LONG-DISTANCE RELATIONSHIPS

For anyone about to have a relationship become a long-distance relationship, this is for you.

Before I get too into this post, I’m going to be super raw and honest with you. Almost everyone will tell you your relationship won’t last. Don’t let this allow doubt to creep into your heart, rather use it as incentive and motivation to invest in your relationship even more. You and your partner are more than capable of making this work. But it’s going to be exactly that: work. Work at it and work at it everyday. When it’s finally all said and done, look back and be proud of how much stronger and closer the two of you are. After all, distance makes the heart grow fonder.

In just 4 days, my long-distance relationship of two years will no longer be known as that: “long-distance.” But what’s absolutely incredible is when I think about the past two years with Luke, the word “distant” is the furthest thing from my mind. Despite the 1,080 miles between us, I’ve always felt close to him.

Luke and I have been best friends since 8th grade, and, even after I moved halfway across the country after middle school, we still kept in touch. It wasn’t until the summer after our sophomore year that we made it official, and we’ve been happily together ever since. So, how’d we make it work?

We would have “visits” or “trips” about every two-three months (this last stretch equaling 4 months), alternating who was flying to who. But that meant about 60-90 days in between of no physical contact or face-to-face conversation. Sure, we have Skype and FaceTime to help us there, but I promise you it’s not the same at all.

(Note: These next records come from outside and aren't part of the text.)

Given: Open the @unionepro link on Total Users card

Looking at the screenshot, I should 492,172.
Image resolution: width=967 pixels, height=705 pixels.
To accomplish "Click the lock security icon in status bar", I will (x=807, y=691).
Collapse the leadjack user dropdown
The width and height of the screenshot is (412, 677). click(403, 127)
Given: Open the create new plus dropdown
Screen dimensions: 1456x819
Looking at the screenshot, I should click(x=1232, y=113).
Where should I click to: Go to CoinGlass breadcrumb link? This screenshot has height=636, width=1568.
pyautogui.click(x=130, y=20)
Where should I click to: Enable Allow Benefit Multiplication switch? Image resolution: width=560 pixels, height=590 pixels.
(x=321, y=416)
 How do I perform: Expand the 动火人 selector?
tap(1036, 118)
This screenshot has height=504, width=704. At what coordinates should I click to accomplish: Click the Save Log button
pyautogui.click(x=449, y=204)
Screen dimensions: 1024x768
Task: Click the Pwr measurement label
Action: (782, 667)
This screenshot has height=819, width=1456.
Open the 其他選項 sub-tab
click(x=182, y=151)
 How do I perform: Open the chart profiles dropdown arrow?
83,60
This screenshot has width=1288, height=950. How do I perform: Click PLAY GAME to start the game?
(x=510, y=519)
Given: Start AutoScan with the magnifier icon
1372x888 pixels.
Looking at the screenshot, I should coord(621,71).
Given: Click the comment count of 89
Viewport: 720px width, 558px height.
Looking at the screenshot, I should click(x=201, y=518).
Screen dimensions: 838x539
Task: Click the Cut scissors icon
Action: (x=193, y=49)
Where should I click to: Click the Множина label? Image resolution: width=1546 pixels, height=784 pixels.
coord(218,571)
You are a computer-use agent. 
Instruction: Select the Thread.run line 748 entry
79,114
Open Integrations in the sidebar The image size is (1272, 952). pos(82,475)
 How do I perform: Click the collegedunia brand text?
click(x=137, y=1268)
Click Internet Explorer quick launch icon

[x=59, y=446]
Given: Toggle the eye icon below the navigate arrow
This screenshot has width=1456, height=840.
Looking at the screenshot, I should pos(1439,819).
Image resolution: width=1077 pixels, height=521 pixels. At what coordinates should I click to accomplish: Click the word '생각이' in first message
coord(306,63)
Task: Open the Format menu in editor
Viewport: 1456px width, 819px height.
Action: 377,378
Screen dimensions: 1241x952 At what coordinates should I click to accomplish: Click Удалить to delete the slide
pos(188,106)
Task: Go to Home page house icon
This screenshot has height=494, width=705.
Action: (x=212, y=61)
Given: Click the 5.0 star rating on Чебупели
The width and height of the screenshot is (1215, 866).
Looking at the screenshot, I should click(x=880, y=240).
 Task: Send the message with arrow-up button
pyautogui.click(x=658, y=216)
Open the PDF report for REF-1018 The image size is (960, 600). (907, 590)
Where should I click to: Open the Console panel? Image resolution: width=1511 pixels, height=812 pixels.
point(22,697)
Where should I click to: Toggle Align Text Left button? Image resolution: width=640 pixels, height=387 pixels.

I think, first and foremost, one of the most important things in a long-distance relationship is trust. This is probably true even for non-long-distance relationships. If you don’t have trust, you won’t make it.

Secondly, you need to be understanding, forgiving and gracious. I put these all together because I believe they all go hand-in-hand. It’s really really easy to take the written word out of context, meaning giving the benefit of the doubt is so important when it’s your only means of communication. If misunderstandings or hiccups occur, try working them out on a phone call rather than text if possible. “Hugging things out” isn’t really possible when you’re miles apart.

Finally, believe. If you really truly believe that they’re “the one,” act like it and it will happen.

If you’re doubting whether or not your relationship can survive the weight of distance, just remember that there are plenty of “success stories” out there. You can do it too.